À cette fin, elle a versé aux débats une correspondance adressée par la compagnie C. à la SARL L., au terme de laquelle l’assureur avait proposé de prendre en charge les travaux de reprise, indiquant que « Un partage clair des responsabilités entre les intervenants n’est pas opéré par l’expert judiciaire. Toutefois, dans l’optique d’une transaction, nous serions disposés à financer une partie des réparations. […] Aussi, nous accepterions sans reconnaissance de garantie d’intervenir à hauteur du montant de votre devis sous déduction du montant de votre devis eaux usées ».

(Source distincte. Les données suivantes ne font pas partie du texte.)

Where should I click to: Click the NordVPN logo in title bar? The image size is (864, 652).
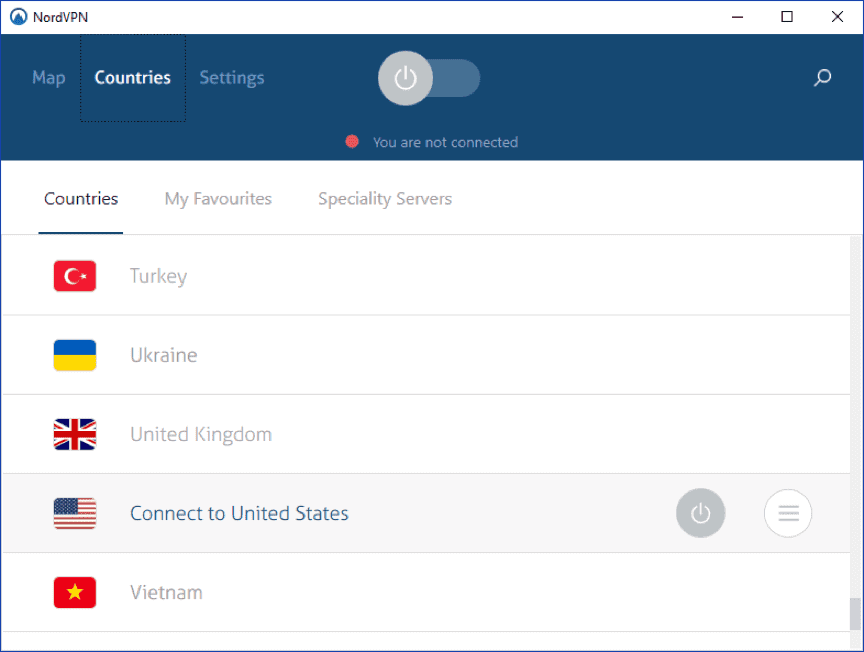[18, 17]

Sur ce point, le Tribunal a retenu que « la SCI Z. [n’a eu connaissance de cette correspondance] qu’en raison de l’identité de dirigeants entre elle et la SARL L. (Monsieur G.). Sa communication dans la présente procédure par la SARL SCIZ. – qui n’en est ni l’auteur, ni le destinataire – constitue une atteinte au principe de la loyauté dans la production des éléments de preuve (étant au surplus constaté que cette lettre ne peut être analysée comme une reconnaissance de responsabilité). En conséquence, elle sera écartée des débats. »
Le Tribunal de grande instance a appliqué ici une jurisprudence tout à fait classique.
En effet, la Cour de cassation, réunie en Assemblée plénière le 07 janvier 2011, a considéré au visa de « l'article 9 du Code de procédure civile, ensemble l'article 6 § 1 de la Convention de sauvegarde des droits de l'homme et des libertés fondamentales et le principe de loyauté dans l'administration de la preuve [...] que l'enregistrement d'une communication téléphonique réalisé à l'insu de l'auteur des propos tenus constitue un procédé déloyal rendant irrecevable sa production à titre de preuve » (Cass. Ass. plén., 7 janv. 2011, n° 09-14.316 et n° 09-14.667 : JurisData n° 2011-000038 ; Bull. civ. 2011, ass. plén., n° 1).
Sur la base de cette décision, la jurisprudence a développé un principe général selon lequel toute preuve obtenue à l’insu de l’adversaire est irrecevable en justice.
De même, la partie à laquelle on oppose des lettres confidentielles peut se prévaloir de ce caractère pour demander leur rejet des débats ; il appartient alors à celui qui les produit d'établir, d'abord, que les documents dont il n'est pas destinataire sont venus entre ses mains d'une manière régulière et ensuite, qu'il a reçu l'autorisation de s'en servir, à la fois de celui qui les a écrites et de celui qui les a reçues (CA Lyon, 6 juill. 1922 : DP 1923, 2, p. 163. – Rappr. sur le principe Civ. 1ère, 26 oct. 1965 : JCP G 1965, II, 14435 ; D. 1966, p. 356 ; Gaz. Pal. 1966, 1, p. 43 ; Ann. propr. ind. 1966, p. 100. – CA Lyon, 16 oct. 1951 : JCP G 1952, IV, 85).
En l’espèce, le caractère confidentiel de la lettre adressée par la compagnie C. à la SARL L. ne pouvait être contesté, dès lors que cette correspondance portait sur une proposition de transaction amiable avant toute procédure judiciaire.
Au surplus, la production des lettres même non confidentielles suppose que le destinataire ne s'oppose pas à cette production (Com., 17 mai 1965 : Bull. civ. 1965, III, n° 318).
Enfin, la jurisprudence interdit la production en justice de lettres relatives à des pourparlers de règlement amiable (Civ. 1ère, 1er févr. 1983 : Bull. civ. 1983, I, n° 44. – Rappr. Civ. 2ème, 12 oct. 1982 : Bull. civ.1982, II, n° 282).
Cette règle générale s'impose chaque fois que les pourparlers de règlement n'ont pas abouti à cet accord (CA Reims, 3 juin 1975 : DS 1976, somm. p. 53. – Rappr. CA Douai, 15 juin 1956 : Gaz. Pal. 1956, 2, p. 117 ; JCP G 1956, II, 9512, note G. M. ; D. 1957, p. 97, note Crémieu. – CA Grenoble, 18 déc. 1967 : J. Grenoble 1968, p. 40) et concerne même les courriers échangés en dehors de tout procès, le juge devant alors rejeter la production de telles lettres puisqu'elles constituent le commencement de preuve par écrit d'un engagement (Civ. 1ère, 14 juin 1957 : JCP G 1958, II, 10372).
C’est ainsi à juste titre que le Tribunal de grande instance de METZ a écarté cette correspondance des débats, la responsabilité de la SARL L. n’ayant pas in fine été retenue par le jugement du 11 juin 2014.